-- Your tasks --
**a)** Answer these questions about the thread on electric service to a barn below, one answer per line:
(i) What does post #62 say its writer has never seen defined?
(ii) Which NEC section does post #63 say to start with?
(iii) According to post #63, why do boxes have tapped holes?
**b)** For each statement below, say yes or no depending on whether it agrees with the thread on electric service to a barn, and quote the words from the thread that decide it.
(i) Post #62 likens a barn on a farm meter to another house on the transformer.
(ii) Under 250-23 a, the neutral may be tied to the ground on the load side of the service disconnecting means.
(iii) In a barn sub panel, the screw that ties the neutral buss to its box is put in.

-- Text section --
Electric service to barn

   / Electric service to barn #62  
I never heard of a farm meter but thats a good way to do it. I can see where the ground wire would not be required. It's sort of like another house on the transformer with it's own main panel. I think distance is the key. The second panel wants to be so far away that neutrals and grounds will never be in contact from one main to the other. But I have never seen that distance defined. What ever the inspector wants.
 
   / Electric service to barn #63  
I knew if I kept this up I would have to dig it out. NEC
Start with section 250-21a General comment to avoid current flow over grounding or grounded paths.
250-23 a explains that the premises service grounding electrode and the gounded service (neutral ) are tied together . It goes on to say that this connection shall not be made anywhere on the load side of the service disconnecting means. If you run a branch circuit out to the barn from this panel this means you cannot tie the nuetral to the ground anyplace else. That's why the screw that ties the neutral buss to the box it sits in is shipped loose. If its a main panel it goes in, if its a sub panel ,even in a barn it stays out. It is also the reason boxes have tapped holes to allow installation of separate groundbuss'.

-- Data extract --
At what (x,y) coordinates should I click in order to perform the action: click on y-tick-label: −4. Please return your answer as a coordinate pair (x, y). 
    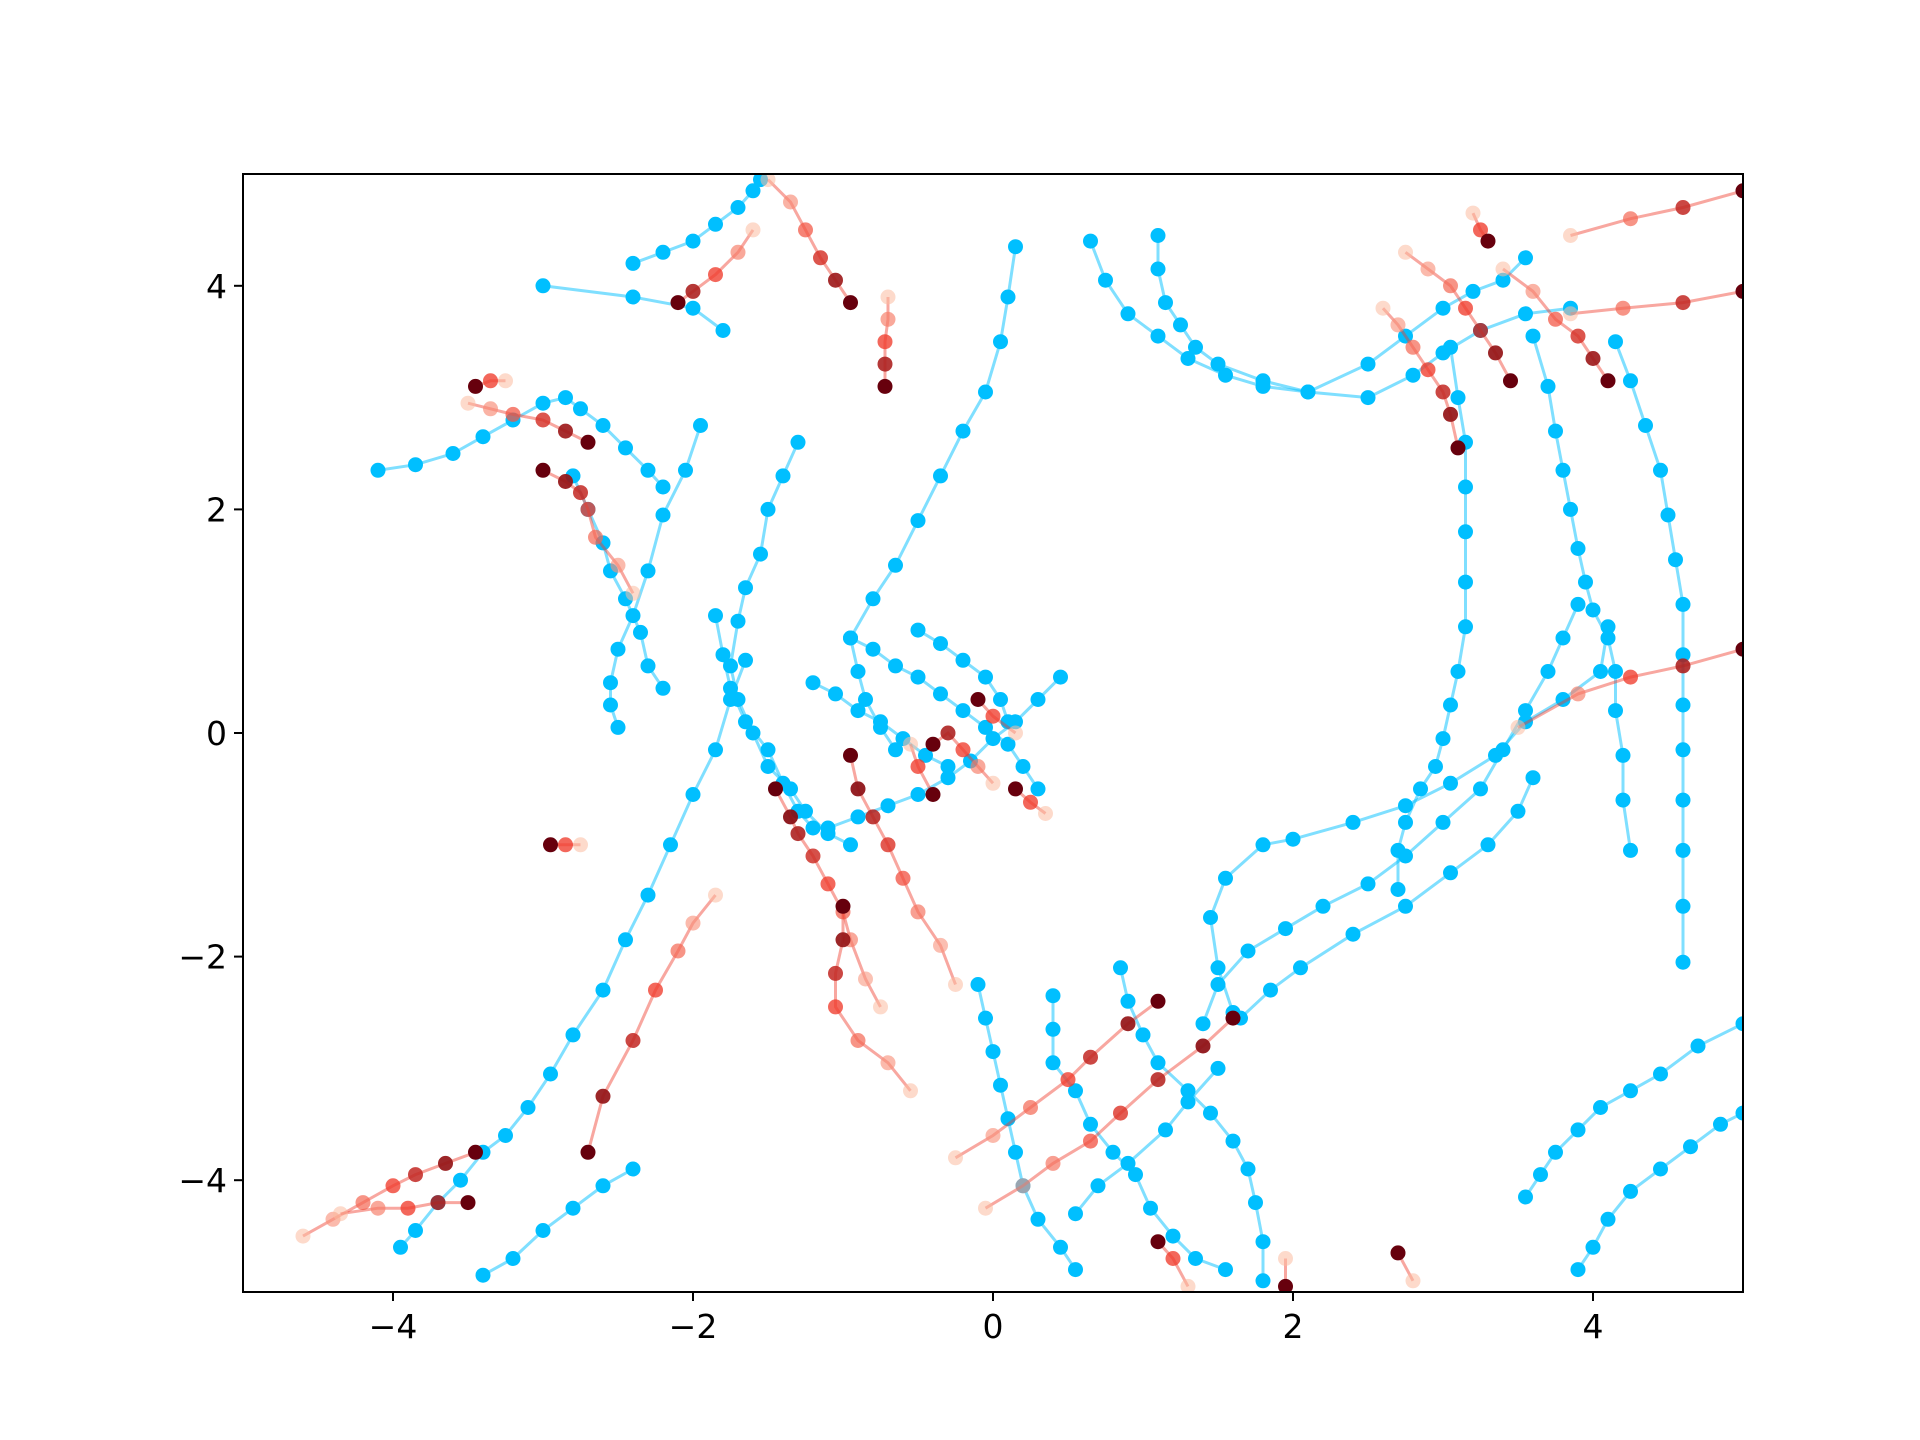
    Looking at the image, I should click on (202, 1180).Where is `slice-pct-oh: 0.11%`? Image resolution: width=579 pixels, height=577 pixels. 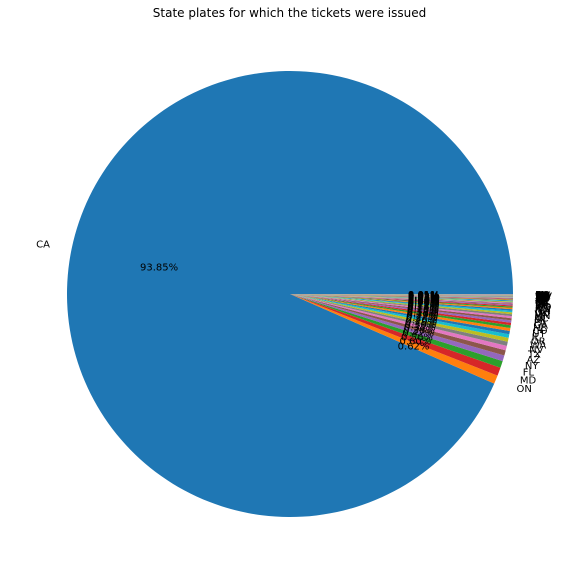 slice-pct-oh: 0.11% is located at coordinates (424, 306).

-- Answers --
**a)**
(i) The distance the second panel should be from the main, so that neutrals and grounds never come in contact between them.
(ii) Section 250-21a.
(iii) To allow installation of separate ground busses.

**b)**
(i) Yes: "It's sort of like another house on the transformer with it's own main panel."
(ii) No: "this connection shall not be made anywhere on the load side of the service disconnecting means."
(iii) No: "if its a sub panel ,even in a barn it stays out."